I don't think we can afford to simply ignore Iran's sabre rattling. We have to make certain they know we
WILL respond if they do shut the strait down. Now, I don't think Iran will actually close down the strait; they know we could open it up quickly and it would be costly for them, but then they have to have some assurance we will bite if we bark.
Frankly, if I were an evil leader of a country and had to deal with a large bully empire with garrisons in my backyard, I would want a couple nukes too. Those nukes are the ticket to the big-boys table, and at the very least would allow me to get on with oppressing my people with less outside intervention.
Frankly, the equanamity in which people indulge in response to the possibility/likelyhood of maverick countries getting the "bomb" is disturbing to me. When I was growing up nuclear proliferation was a grave concern to all because of the possibility that some nutcake might get a nuke and start playing chicken with it. The fact that the U.S.S.R. lit one off in 1947 was bad enough. They were an evil empire; ruthless, deadly oppressive even to their own people. But they weren't apocolyptic. They were not insane. For all its ostensible insanity, "
Mutually
Assured
Destruction" worked, because beyond whatever world-dominating aspirations the Soviet Communists had, they also wanted to survive.

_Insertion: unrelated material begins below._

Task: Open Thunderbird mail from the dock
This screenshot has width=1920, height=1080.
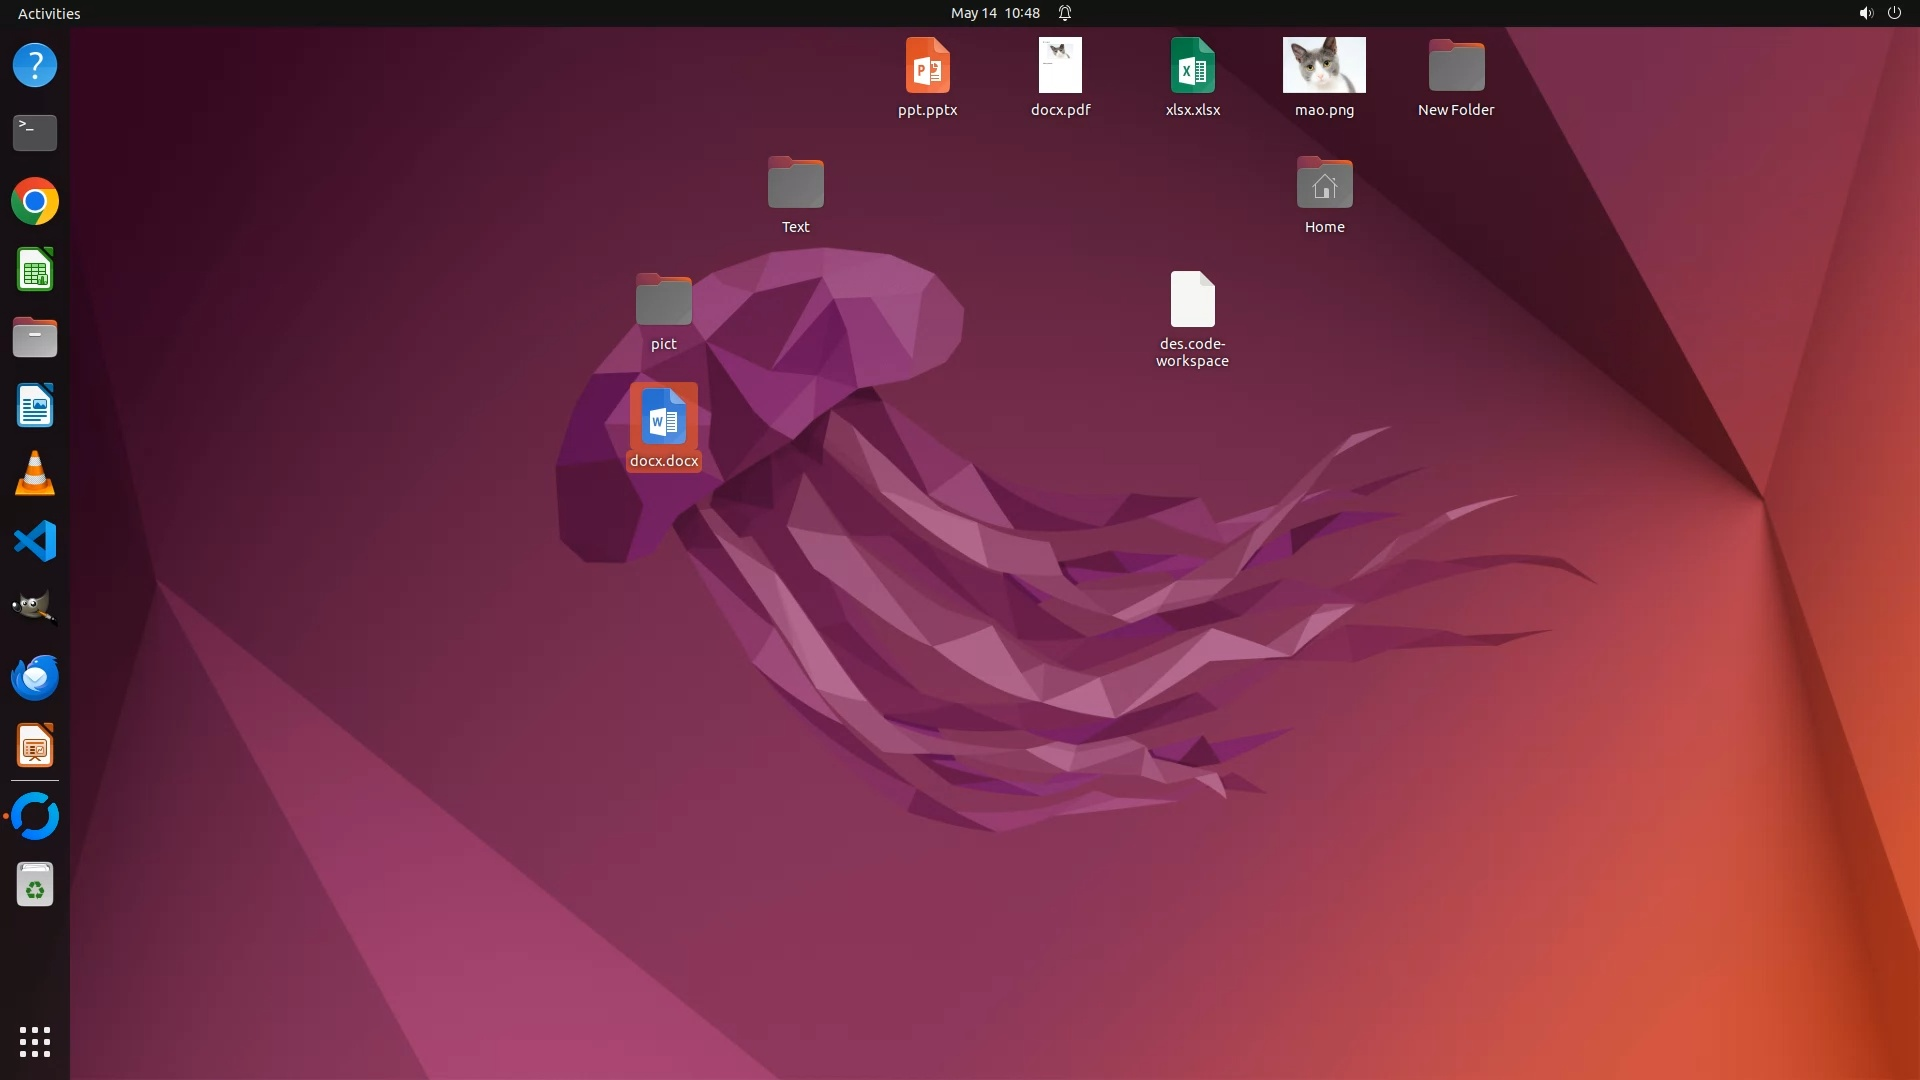Action: point(35,677)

I grew up in that period and I never really feared that either side would deliberatly initiate a nuclear war. What I feared was an accident, such as almost happened during the 1980s. A Scandinavian country launched a missile for scientific purposes. Soviet radar stations spotted it and their defense systems initiated, thinking the USA had launched a nuclear strike. The Soviet Premier was being primed to respond via their equivelent of the "football" when he, being nasty evil and everything -- but still an intelligent person -- realized that a nuclear first strike would not be just one missile, as this was, it would be a whole heckuva lot of 'em. So he smartly called off the USSR's response and thus saved the world.
But, as has been said, the "genie is out of the bottle." Every nutjob and his brother wants a nuke. The Indians, the nasty Pakistanis, the insane NorKs .... and some people here respond ; "oh, so what? we have no right to stop 'em --- HEY, if you were surrounded by bullies you'd want a nuke, too."
We're sick. All sick.
Someday it will matter.
I don't know if Ahmadinejab will launch a nuke or not. But I can't be sanguin about his desire to off Israel, and his apocolyptic theories with regards to what happens when he does it. If he feared his own country's destruction, that would be one thing.
THAT would be sane. But Iran's leader is NOT sane.
And to me that means he's unpredictable. And therein lies a danger.
We apparantly can't afford to do much about it now. We don't have the $$$$$ and we surely don't have the cojones.
Incidentally, there are plenty on our side of the world who prophesize armageddon-like events. We should be frightened of them too.
Like who? The one that comes to my mind right now is Gerald Celente, who appears on George Noory's "Coast-toCoastAM" every once in a while, predicting grave problems ahead. He may be right or wrong. Given our current economic and political situation, predicting bad cr@p ahead should be a "no-brainer" even to a blind squirrel in search of nuts. That doesn't mean I think Celente is a prophet, it just means that when your country is 15.2 trillion in debt and still spending like there's no tomorrow, it's pretty friggin' easy (and doesn't require a crystal ball) to predict disaster ahead.
But if you're infering we should fear either Romney or Gingrich, phooey. While neither candidate represents by any means what I'd consider an ideal leader
both are sane enough and solidly grounded enough to deal with the world ahead much more effectively than "hope & change" Obama.
So who's the doomsayer that you say we should fear? People like Celente are a dime a dozen and really don't amount to much more than reasonably bright people who want to write scary books and make $$ while running websites and appearing on fringe radio programs.
Political wannabes? Well, try Ron Paul. While many of his economic ideas are sound enough his foreign policy --- now there is a dangerous, dangerous philosophy.
Some how.... I don't think that's who you means.... though.